Rue des Saints Pères, Paris, mai 1968
Voitures calcinées, sculptures ébréchées barbouillées, caniveaux bloqués, boîtes à lettre, téléphones recouverts de glue noire, un tas de pavés jetés et entassés contre une vieille porte arrachée. Les éclats des vitres cassées jonchaient le sol. Fragiles et dérisoires barricades.
Sur le rebord du trottoir était recroquevillé un pauvre hère de la petite-pègre cachant son visage dans ses bras. Peut-être un voleur d’orange, un truand, un escroc, un voyou sans envergure, mais certainement sans logis et sans argent. Pas de tartine beurrée au petit déjeuner.

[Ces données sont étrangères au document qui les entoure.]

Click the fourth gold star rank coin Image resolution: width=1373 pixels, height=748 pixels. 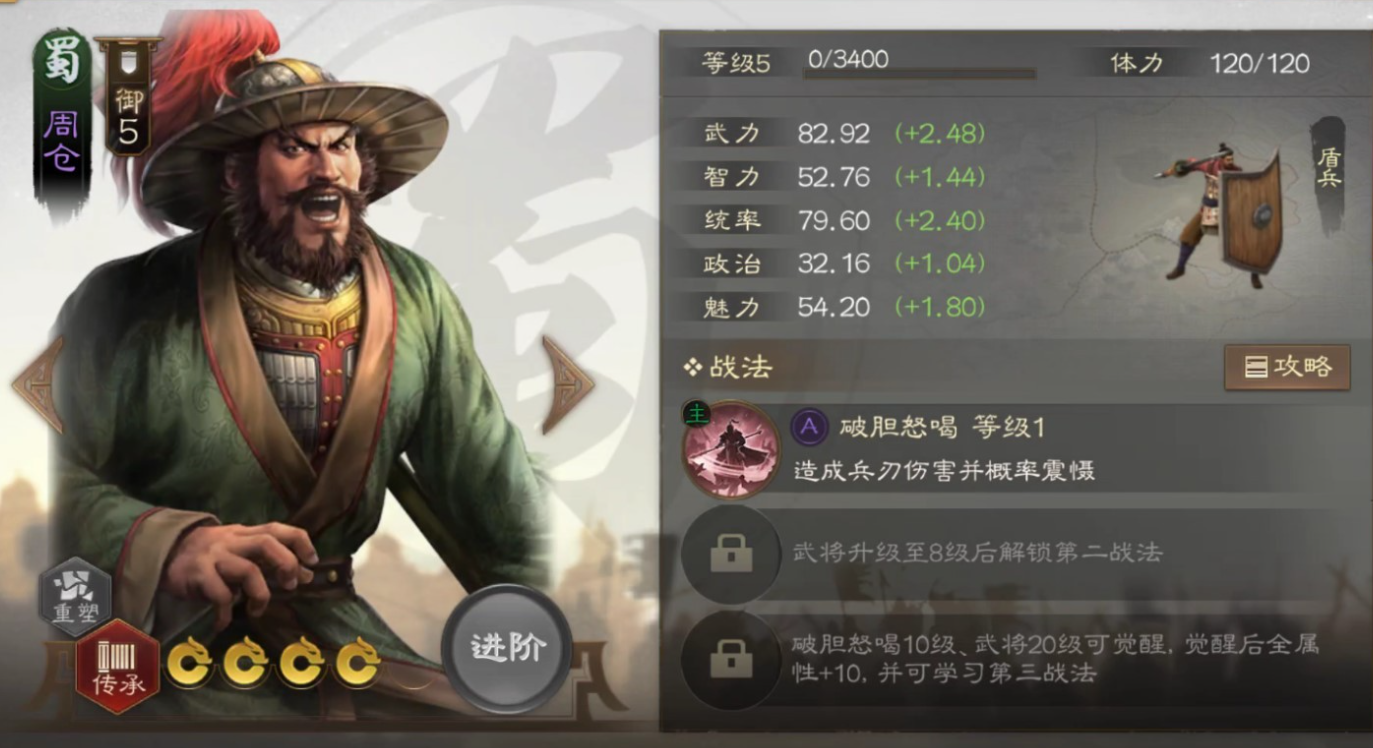point(356,661)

Ceux de la Haute Pègre, ceux que l’on respecte, mangent des oranges, du fromage, des tartines de pain beurré au petit déjeuner et à chaque repas d’chez eux, parce qu’ ils ont un d’chez eux, et luxe suprême, la Haute Pègre déjeune au resto. La Haute Pègre est bien logée.
La Haute Pègre est partout, elle a aussi ses escrocs, ses voleurs, ses truands, mais ceux-là sont de grande envergure. Ce ne sont pas eux qui ont écrit sur les murs cette phrase de Paris en chaleur : “Camarade demain nous serons les maîtres du monde”1.
C’est ceux de la basse-pègre assis sur les trottoirs, recroquevillés, avec leurs espoirs par terre.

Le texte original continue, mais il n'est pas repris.